=== Section Start ===
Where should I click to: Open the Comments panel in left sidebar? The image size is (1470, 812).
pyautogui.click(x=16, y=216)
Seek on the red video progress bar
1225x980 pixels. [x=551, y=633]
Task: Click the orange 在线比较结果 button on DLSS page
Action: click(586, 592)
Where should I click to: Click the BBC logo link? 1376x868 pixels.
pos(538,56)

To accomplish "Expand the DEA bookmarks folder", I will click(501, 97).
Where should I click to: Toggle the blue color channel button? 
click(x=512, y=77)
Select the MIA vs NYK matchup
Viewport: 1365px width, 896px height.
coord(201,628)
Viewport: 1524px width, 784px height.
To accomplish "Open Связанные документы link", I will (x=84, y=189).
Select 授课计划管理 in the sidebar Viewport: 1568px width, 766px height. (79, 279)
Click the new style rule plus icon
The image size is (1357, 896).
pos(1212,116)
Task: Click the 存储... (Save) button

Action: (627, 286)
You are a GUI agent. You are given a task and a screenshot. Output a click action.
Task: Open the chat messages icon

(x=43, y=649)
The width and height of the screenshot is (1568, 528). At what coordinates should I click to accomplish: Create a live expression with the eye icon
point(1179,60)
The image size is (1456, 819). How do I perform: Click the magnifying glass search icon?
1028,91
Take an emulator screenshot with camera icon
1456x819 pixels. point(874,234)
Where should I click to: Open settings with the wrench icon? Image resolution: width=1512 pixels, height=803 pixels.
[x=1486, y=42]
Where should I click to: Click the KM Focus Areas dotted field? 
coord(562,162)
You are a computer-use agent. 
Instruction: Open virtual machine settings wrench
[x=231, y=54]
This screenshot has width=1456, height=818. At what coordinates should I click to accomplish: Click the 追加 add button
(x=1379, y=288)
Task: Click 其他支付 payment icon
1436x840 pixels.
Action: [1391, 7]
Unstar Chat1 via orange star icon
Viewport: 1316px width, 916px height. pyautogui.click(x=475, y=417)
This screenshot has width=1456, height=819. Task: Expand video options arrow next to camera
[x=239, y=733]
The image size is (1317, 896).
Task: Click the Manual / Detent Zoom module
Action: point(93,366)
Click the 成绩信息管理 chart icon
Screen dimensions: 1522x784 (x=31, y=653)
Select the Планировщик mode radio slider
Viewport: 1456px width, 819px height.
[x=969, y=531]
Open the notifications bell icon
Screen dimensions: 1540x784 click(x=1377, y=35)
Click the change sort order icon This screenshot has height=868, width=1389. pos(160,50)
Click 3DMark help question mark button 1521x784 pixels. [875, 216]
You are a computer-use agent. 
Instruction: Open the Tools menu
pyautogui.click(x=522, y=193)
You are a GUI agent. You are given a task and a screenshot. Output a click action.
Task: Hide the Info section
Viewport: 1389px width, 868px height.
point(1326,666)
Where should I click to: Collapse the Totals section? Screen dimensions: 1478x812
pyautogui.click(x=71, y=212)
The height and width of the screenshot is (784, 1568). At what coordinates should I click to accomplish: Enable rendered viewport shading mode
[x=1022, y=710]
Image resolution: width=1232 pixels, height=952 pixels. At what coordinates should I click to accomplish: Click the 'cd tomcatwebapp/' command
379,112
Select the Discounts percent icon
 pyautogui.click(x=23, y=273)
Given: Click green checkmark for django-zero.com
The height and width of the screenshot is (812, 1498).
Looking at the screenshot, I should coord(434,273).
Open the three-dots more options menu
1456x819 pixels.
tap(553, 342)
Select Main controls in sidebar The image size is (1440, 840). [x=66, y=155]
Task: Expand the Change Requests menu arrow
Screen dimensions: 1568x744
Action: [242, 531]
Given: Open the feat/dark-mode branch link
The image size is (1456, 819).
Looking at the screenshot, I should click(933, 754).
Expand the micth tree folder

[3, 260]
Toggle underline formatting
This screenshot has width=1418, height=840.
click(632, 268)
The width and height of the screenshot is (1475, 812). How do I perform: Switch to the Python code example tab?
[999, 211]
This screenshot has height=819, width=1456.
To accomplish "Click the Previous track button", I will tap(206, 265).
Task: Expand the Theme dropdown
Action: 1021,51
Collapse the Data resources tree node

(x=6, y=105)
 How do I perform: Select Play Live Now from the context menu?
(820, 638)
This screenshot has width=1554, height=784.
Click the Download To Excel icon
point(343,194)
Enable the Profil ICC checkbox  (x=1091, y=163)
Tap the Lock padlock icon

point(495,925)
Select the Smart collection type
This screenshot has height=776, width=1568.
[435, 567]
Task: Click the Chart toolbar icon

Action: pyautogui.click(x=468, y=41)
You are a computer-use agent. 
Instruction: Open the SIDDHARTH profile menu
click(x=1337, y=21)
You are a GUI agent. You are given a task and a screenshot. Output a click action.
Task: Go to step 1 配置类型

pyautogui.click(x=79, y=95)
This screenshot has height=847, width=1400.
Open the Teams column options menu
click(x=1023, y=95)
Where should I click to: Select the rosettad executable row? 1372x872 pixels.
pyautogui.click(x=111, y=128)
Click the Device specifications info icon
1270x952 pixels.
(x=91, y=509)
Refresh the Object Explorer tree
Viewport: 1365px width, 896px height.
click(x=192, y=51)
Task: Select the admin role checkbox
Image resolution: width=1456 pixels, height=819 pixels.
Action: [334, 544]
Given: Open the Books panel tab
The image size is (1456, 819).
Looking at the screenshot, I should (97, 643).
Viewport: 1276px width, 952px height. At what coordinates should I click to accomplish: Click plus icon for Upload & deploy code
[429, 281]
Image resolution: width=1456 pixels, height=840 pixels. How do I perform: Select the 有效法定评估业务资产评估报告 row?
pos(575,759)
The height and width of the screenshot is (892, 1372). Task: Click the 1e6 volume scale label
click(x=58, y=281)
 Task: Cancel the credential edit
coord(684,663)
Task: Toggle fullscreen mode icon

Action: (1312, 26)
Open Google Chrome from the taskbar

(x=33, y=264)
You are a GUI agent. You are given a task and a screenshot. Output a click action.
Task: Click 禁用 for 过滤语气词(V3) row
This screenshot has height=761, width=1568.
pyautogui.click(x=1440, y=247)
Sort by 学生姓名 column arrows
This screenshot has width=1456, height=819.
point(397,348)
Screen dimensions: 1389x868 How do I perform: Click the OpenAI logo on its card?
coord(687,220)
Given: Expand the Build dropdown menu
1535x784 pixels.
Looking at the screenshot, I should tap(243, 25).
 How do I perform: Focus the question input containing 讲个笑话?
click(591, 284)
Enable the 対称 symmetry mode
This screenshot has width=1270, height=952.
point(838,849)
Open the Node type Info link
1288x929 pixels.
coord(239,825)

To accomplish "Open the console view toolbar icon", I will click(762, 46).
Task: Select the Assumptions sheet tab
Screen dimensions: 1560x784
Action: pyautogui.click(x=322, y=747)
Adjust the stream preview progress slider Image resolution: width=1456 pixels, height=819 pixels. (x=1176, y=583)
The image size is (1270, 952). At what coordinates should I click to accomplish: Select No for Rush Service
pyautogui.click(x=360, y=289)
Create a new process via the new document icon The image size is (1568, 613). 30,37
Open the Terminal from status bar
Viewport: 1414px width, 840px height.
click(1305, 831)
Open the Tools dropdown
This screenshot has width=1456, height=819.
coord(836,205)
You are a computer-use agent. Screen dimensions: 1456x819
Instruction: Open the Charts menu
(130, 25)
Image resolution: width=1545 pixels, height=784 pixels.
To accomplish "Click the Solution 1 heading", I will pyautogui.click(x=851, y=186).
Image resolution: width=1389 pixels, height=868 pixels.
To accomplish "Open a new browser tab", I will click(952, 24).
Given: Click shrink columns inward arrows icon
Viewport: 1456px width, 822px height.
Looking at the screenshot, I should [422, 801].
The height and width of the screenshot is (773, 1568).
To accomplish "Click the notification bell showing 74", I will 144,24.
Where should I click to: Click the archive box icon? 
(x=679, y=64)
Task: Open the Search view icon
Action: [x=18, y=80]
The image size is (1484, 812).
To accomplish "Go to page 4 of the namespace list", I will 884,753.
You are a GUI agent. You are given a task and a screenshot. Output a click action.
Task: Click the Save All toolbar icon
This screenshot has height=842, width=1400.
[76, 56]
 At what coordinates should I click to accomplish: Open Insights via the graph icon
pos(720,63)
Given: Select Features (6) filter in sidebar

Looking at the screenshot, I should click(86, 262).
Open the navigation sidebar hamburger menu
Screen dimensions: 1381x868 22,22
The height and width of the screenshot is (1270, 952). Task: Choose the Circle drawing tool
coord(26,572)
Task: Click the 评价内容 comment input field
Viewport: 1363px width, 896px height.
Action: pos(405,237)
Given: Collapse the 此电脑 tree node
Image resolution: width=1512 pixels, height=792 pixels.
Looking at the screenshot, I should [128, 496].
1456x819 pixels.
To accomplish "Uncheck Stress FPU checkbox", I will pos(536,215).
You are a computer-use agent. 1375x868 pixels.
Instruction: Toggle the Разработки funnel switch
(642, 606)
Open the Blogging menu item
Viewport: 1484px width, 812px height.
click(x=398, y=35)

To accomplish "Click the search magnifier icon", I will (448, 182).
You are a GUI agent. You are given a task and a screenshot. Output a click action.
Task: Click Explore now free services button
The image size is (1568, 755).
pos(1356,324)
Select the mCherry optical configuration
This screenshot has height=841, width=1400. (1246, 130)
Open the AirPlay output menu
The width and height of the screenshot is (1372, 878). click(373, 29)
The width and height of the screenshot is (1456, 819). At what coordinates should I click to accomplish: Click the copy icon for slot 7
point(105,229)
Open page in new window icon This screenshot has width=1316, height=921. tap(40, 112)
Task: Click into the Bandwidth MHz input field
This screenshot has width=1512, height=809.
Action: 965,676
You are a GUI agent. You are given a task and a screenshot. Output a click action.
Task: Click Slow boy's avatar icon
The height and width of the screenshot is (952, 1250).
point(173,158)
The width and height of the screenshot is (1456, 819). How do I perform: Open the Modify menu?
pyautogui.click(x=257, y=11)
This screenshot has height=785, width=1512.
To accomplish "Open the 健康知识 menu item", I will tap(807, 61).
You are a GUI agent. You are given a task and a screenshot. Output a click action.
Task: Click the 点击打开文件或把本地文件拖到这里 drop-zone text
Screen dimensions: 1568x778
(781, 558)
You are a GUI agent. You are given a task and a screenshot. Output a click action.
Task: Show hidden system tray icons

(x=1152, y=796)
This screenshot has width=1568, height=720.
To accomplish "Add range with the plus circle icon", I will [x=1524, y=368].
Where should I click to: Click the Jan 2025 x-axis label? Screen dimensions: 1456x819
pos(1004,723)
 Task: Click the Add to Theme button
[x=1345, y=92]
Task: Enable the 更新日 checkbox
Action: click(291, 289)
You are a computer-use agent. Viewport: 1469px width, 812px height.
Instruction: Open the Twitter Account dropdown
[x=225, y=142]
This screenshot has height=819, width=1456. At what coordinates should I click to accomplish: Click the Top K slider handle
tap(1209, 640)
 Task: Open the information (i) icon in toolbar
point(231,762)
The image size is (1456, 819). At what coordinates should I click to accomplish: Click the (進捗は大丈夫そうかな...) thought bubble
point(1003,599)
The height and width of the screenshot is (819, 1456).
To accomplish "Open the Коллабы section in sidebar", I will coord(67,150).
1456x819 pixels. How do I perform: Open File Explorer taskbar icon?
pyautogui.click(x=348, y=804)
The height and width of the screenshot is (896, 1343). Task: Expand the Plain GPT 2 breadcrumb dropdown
=== Section End ===
Copy out, from the listing above, every line that contains the word "item".

Open the Blogging menu item
To accomplish "Open the 健康知识 menu item", I will tap(807, 61).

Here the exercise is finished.